The value of Parallel Scientific Advice in Health Technology Assessment

Receiving scientific advice from Health Technology Assessment (HTA) bodies is becoming an increasingly important part of the clinical development process. Scientific advice allows for evidence generation more targeted towards the needs of payers, smoothing the reimbursement process and ensuring that new therapies get to market, and ultimately to patients, more efficiently.

The Evolution of Parallel Scientific Advice

In the last decade, HTA bodies have teamed up with each other and regulatory bodies to offer parallel scientific advice (PSA) for pharmaceutical companies. An early example of PSA on a national level is the collaboration between the National Institute of Clinical Excellence (NICE) and the Medicines and Healthcare products Regulatory Agency (MHRA) in the UK (2). Following this, the European Network of Health Technology Assessment (EUnetHTA) was formed in 2005, creating a Europe-wide HTA network (3). In 2010, EUnetHTA and the European Medicines Agency (EMA) began collaborating to help harmonize the advice for evidence generation in Europe (4). The most recent example of this is the collaborative work of NICE and the Canadian Agency for Drugs and Health Technology (CADTH). The agencies announced in February 2019 the implementation of a new joint advice service for companies seeking to understand the requirements of both English and Canadian markets (1).

Does it work in practice?

There are considerable advantages to HTA and regulatory bodies offering PSA. The opportunity for collaborative face-to-face discussions between important stakeholders should benefit both patients and companies. Optimizing development plans by gaining early consensus on key concepts should lead to plans that better address unmet needs for patients.
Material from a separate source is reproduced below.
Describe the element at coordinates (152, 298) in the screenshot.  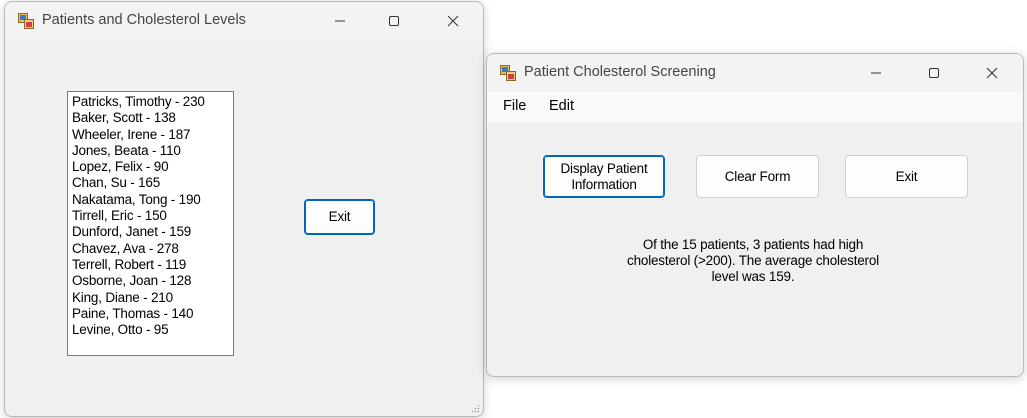
I see `list-item: King, Diane - 210` at that location.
Ultimately, the aim is to get effective health technologies to patients, and problem-solving with multiple bodies at the same time should hopefully make this process more efficient.

While on paper these collaborations seem like a good idea, do they work in practice? HTA bodies and regulators have very different evidence requirements. Regulatory requirements have been standardized via international guidelines, whereas HTA bodies evaluate medicines in local clinical contexts and therefore evidence requirements can vary by setting (5). Tafuri et al. analyzed meeting minutes of scientific advice meetings between the EMA and different HTA bodies in the EU. The authors found good consensus on decisions overall: consensus reached a peak for questions on patient population (77%), while disagreements were highest for choice of comparator questions (30%) (6). Primary endpoint questions gained good consensus (60%), however, there were examples of disagreement regarding surrogate endpoints. Regulators generally agreed with proposed surrogate endpoints, while HTA bodies often required evidence of a link between surrogate endpoints and clinical outcomes or quality of life (6).

Collaboration between HTA bodies and regulators over the past two decades shows that there is already substantial alignment on requirements, and patients may be expected to benefit further as these collaborations gather pace.


  1. [Internet]. NICE[cited 2019 April 5]. Available from.

  2. [Internet]. CADTH [updated 2019 February 6; cited 2019 April 5]. Available from.

  3. [Internet]. EUnetHTA [updated 2012; cited 2019 April 5]. Available from.

  4. [Internet]. EUnetHTA[updated 2017; cited 2019 April 5]. Available from.

  5. Wang T, McAuslane N, Liberti L, Leufkens H, Hövels A. Building Synergy between Regulatory and HTA Agencies beyond Processes and Procedures—Can We Effectively Align the Evidentiary Requirements? A Survey of Stakeholder Perceptions. Value in Health. 2018 Jun 1;21(6):707-14.

  6. Tafuri G, Pagnini M, Moseley J, Massari M, Petavy F, Behring A, Catalan A, Gajraj E, Hedberg N, Obach M, Osipenko L. How aligned are the perspectives of EU regulators and HTA bodies? A comparative analysis of regulatory‐HTA parallel scientific advice. British journal of clinical pharmacology. 2016 Oct 1;82(4):965-73.